Segundo o secretário executivo do Observatório do Clima, Marcio Astrini, ainda é possível reverter os retrocessos do texto.
“Tudo que tinha de linguagem de esperança sobre combustíveis fósseis saiu do texto. Como teve uma mudança muito abrupta, é importante que tenham reações fortes dos países dizendo que não aceitam e querem voltar ao texto anterior”, afirma Astrini.
Há expectativa a respeito de como a União Europeia, por exemplo, vai reagir a esse trecho do texto. O bloco tem um peso importante para pressionar por alterações que tornem a redação mais ambiciosa.
O governo brasileiro realizou uma coletiva de imprensa poucos minutos após a divulgação do texto. Segundo a ministra Marina Silva, o governo ainda não tinha tido tempo hábil para avaliar a proposta. Ela destacou, no entanto, que a métrica de sucesso seria a abordagem sobre os combustíveis fósseis e disse que é preciso construir avanços desde já pra não colocar a COP brasileira sob pressão.
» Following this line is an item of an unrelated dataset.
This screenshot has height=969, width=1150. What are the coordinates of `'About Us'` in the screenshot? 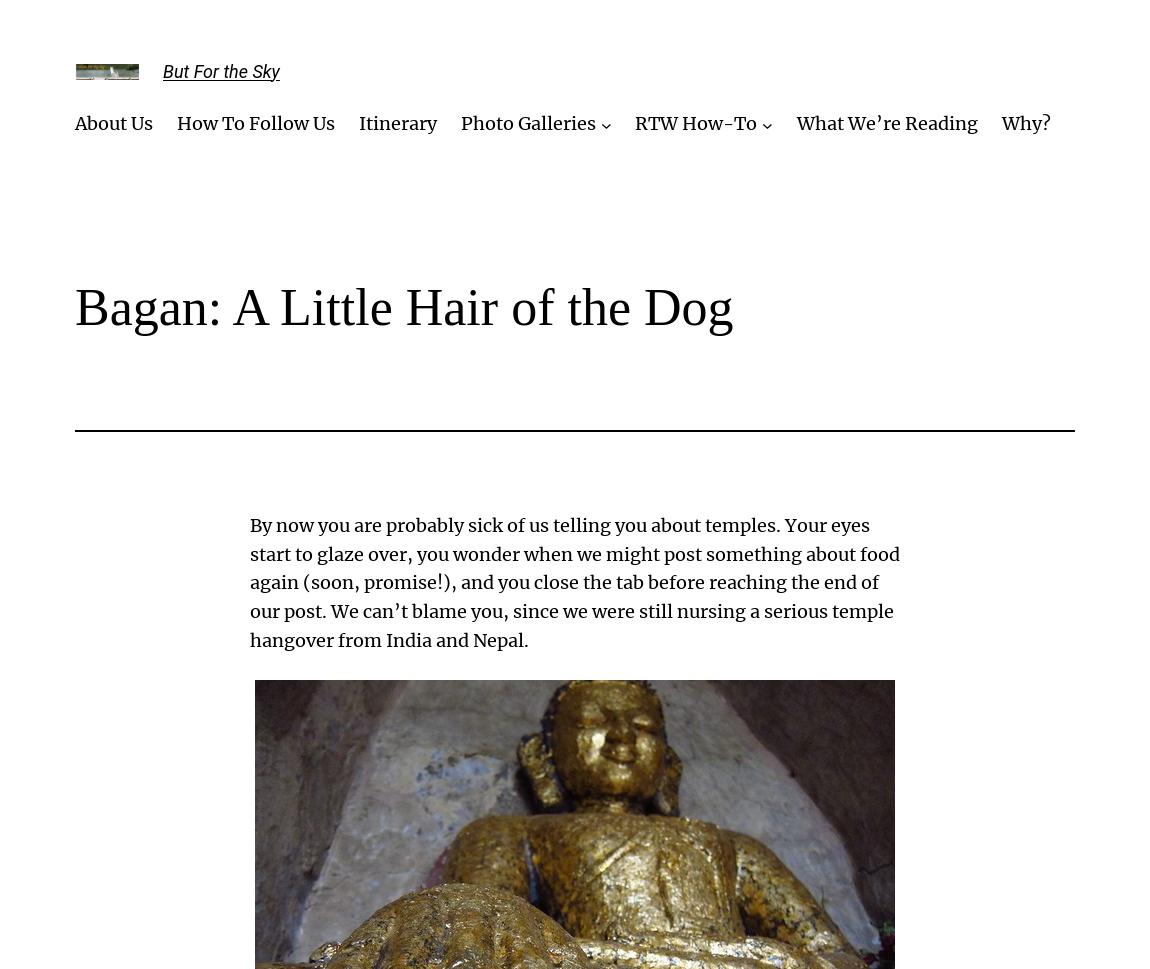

“Desde o começo, todo trabalho que o Brasil vem fazendo é no sentido de que a gente possa assimilar esse tema inadiável em relação ao combustível fóssil no percurso das três COPs: a COP-28, a COP-29 e a COP-30. Nós não queremos uma pororoca de pressão na COP-30 de algo que não foi sendo assimilado ao longo do processo”, disse a ministra.
Durante o anúncio da confirmação do Brasil como sede da COP-30, após a coletiva, Marina aproveitou para pedir avanços no acordo entre os países em relação a combustíveis fósseis. A ministra afirmou que é preciso sair da COP-28 com o que “todos esperam”: ”Uma matriz caracterizada pelo acentuado aumento das fontes renováveis de energia e a simultânea redução da dependência dos combustíveis fósseis”, disse.
Bruno Toledo Hisamoto, especialista em negociações climáticas do Instituto ClimaInfo, analisa que o texto tenta balancear as propostas sobre a mesa, mas acaba ficando muito aquém das necessidades impostas pelas mudanças climáticas.
“O texto da presidência tenta um meio termo difícil entre a demanda por phase-out (eliminação)/down (redução) dos combustíveis fósseis e a reticência das nações petroleiras à proposta. Por um lado, o texto incorpora metas para expansão de fontes renováveis e, ainda que singelamente, fala sobre a necessidade de reduzirmos o consumo e a produção de combustíveis fósseis”, afirma.
“Por outro lado, o texto especifica o abandono apenas de subsídios ineficientes aos combustíveis fósseis que não estejam atrelados ao combate à pobreza energética. Sobre o carvão, ele também restringe o phase down às emissões unabated, sem fechar definitivamente a porta para esse combustível fóssil. No geral, ao menos na parte de energia, é um texto ruim”, opina.